Fascinated as she was by the research, Benjamin admits it was also the hardest part of the book: “I had to make sure that it fit into some realm of possibility while also feeling like I was putting enough invention into it so that I wasn't ripping anybody off.” Benjamin looked into the books of contemporary dream researchers like Stephen LaBerge, but also refreshed herself on Freudian and Jungian dream therapy. “Their ideas are so much a part of the way we think about the dreaming mind,” Benjamin says. “And I wanted to explore the way dreams were viewed over time.”

The book is also a mystery, and without revealing its surprise, Benjamin explains that its chronology was critical to the revelation of its mystery. “I knew I wanted it to jump around [chronologically] because that's really inherent to the revelation of the mystery, but also kind of mirroring the dream life, waking life dichotomy, where you're flipping back and forth.”

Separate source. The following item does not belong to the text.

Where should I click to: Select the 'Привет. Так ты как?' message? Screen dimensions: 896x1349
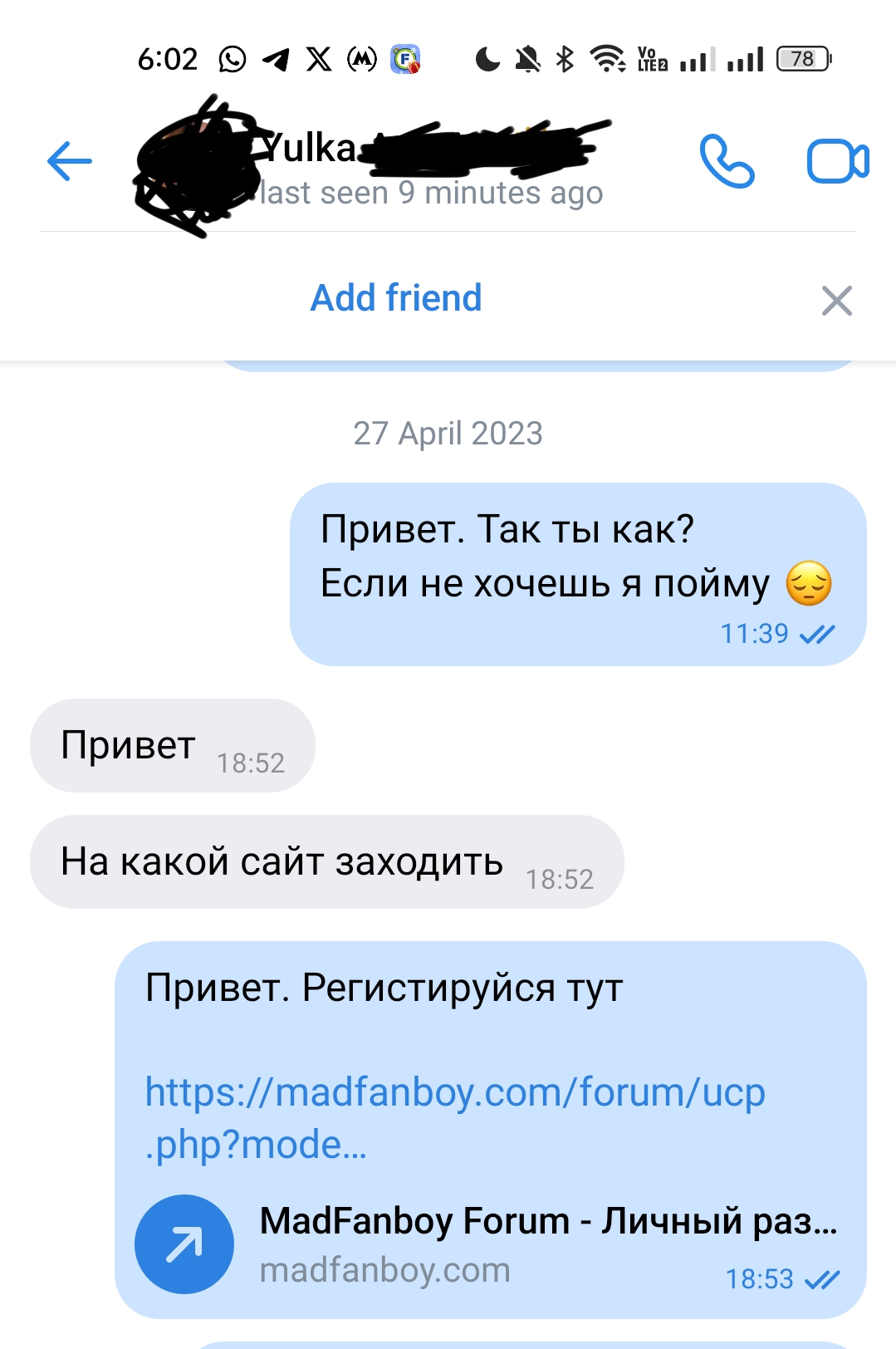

Along the way, Benjamin wrote toward the mystery: “I tend to know sort of the beginning and the end and then I have to work my way there.”

Though Benjamin says she’s superstitious about talking about new work, she does reveal that her next book will be linear, and very different: “I'm researching a bunch of really disparate things like divination and sex work in 1980s San Francisco,” she says with a laugh. “My Google searches are probably even wackier than they were for the first book.”